Phase one of the new University Teaching Hospital at Nottingham is due for completion next summer. A start on phase two has already begun, and by the time this magnificent new 1,000-bed hospital is completed some £33½ million will have been invested in its construction. This excludes any addition that may be made to meet inflation.

In addition to the new University Hospital in Nottingham, the region's capital programme in recent years makes fairly impressive reading. There is new district general hospital provision either in whole or in part in Barnsley, Boston, Doncaster and Rotherham, and a new teaching hospital—the Hallamshire—in Sheffield, as well as other major hospital developments in Derby and Leicester, in close association with the new medical school.

Earlier this year my right hon. Friend gave approval to the Trent Regional Health Authority's capital programme for this year, which included phase one of the long-awaited district general hospital at Chesterfield, of which the estimated total cost, excluding land, will be about £12.2 million at today's prices. There will be a new accident and emergency department costing £2 million and a new mental illness unit costing almost £2 million at the new Northern General Hospital in Sheffield.

There is also the new ward block, as I am sure my hon. Friend has noticed, at the Nottingham City Hospital. This is a scheme the merits of which have been urged on successive Health Ministers by my hon. Friend on behalf of Nottingham. He has waged a very effective campaign over a number of years, and I am glad to be the Health Minister who tells him that work on the new ward block started in November this year.

Mr. Whitlock

I appreciate very much all that my hon. Friend is saying, but in fact he is pointing out that we are only now receiving some of the backlog due to us to make up for the neglect of the past. We have a long way to go to get equalisation.

Mr. Moyle

Indeed. All I am saying is that at last we have begun the process of catching up. There is a long way to go before the Trent Region begins to compare, in terms of resources, with some other parts of the country. This year £66 per head of population is being spent on health care in the Trent Region, compared with an average of about £86 in some parts of London and the South. The Trent Regional Health Authority's capital programme for this year also includes phase one of the replacement of the boiler plant at the City and Sherwood Hospital, Nottingham.

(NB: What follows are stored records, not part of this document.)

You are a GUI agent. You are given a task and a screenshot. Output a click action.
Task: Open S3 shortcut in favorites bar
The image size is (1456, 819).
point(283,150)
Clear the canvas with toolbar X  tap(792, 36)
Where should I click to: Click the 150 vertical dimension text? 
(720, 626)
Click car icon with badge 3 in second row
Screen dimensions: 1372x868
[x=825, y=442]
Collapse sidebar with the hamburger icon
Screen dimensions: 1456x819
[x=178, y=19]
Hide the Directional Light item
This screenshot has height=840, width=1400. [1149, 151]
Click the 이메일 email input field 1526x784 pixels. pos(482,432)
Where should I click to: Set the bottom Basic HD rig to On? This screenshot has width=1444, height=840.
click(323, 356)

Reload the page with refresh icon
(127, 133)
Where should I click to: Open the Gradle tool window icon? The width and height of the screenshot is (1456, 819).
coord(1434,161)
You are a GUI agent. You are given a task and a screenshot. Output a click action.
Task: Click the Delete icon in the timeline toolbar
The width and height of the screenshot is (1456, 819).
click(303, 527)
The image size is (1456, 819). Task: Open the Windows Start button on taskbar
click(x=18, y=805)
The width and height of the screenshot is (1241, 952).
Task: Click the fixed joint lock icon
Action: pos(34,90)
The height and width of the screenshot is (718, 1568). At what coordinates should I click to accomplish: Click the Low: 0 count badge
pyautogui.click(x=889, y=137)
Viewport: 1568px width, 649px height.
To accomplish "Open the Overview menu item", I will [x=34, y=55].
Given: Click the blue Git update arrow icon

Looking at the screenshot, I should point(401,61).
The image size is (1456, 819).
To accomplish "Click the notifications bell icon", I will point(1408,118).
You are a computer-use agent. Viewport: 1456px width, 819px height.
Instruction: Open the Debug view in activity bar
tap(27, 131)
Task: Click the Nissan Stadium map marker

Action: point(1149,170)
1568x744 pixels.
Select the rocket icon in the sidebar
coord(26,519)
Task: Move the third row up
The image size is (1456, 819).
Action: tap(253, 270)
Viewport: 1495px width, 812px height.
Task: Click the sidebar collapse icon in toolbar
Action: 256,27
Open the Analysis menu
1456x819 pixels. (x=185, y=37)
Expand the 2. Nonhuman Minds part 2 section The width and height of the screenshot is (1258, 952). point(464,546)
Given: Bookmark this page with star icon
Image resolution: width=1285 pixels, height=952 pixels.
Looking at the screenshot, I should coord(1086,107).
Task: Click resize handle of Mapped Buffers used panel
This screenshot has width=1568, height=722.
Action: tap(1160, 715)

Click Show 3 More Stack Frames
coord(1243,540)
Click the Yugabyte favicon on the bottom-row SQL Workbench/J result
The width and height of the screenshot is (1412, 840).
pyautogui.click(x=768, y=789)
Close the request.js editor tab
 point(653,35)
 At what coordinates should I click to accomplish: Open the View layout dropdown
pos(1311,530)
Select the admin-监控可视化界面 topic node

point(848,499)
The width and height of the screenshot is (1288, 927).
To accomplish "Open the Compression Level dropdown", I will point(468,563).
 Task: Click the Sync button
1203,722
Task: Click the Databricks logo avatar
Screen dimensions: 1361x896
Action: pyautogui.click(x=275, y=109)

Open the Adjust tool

In addition to the various capital provisions, we are of course making an effort to ensure that joint funding takes place. This is a technique whereby the health authorities will provide capital contributions to local authorities setting up provision for social services in their area which also look after people. Although the joint financing by the Trent Regional Health Authority in the current financial year is only about £¾ million, it is due to grow in the next three years to about £2.5 million.

It is not just a question of buildings. There is also the question of manpower. For example, although the approval of my Department is necessary for the establishment of new posts in hospital services, we are giving very high priority to achieving a fairer distribution of medical manpower. The population of the Trent Region is less than 10 per cent. of the population of England and Wales, but the region as a whole has been given 15 per cent. of all new consultant posts over the last four years. Trent did even better with nearly 20 per cent. of the approvals in radiology and more than 25 per cent. of those in anaesthetics.

I hope that my hon. Friend the Member for Nottingham, North will consider this statement of the Government's policy and that, having considered the information I have given him, he will agree that, although Trent Region has a long way to go before it has a health service comparable to that in London and the South, things are beginning to move in the right direction. We welcome this prodding by him from time to time until the targets are achieved.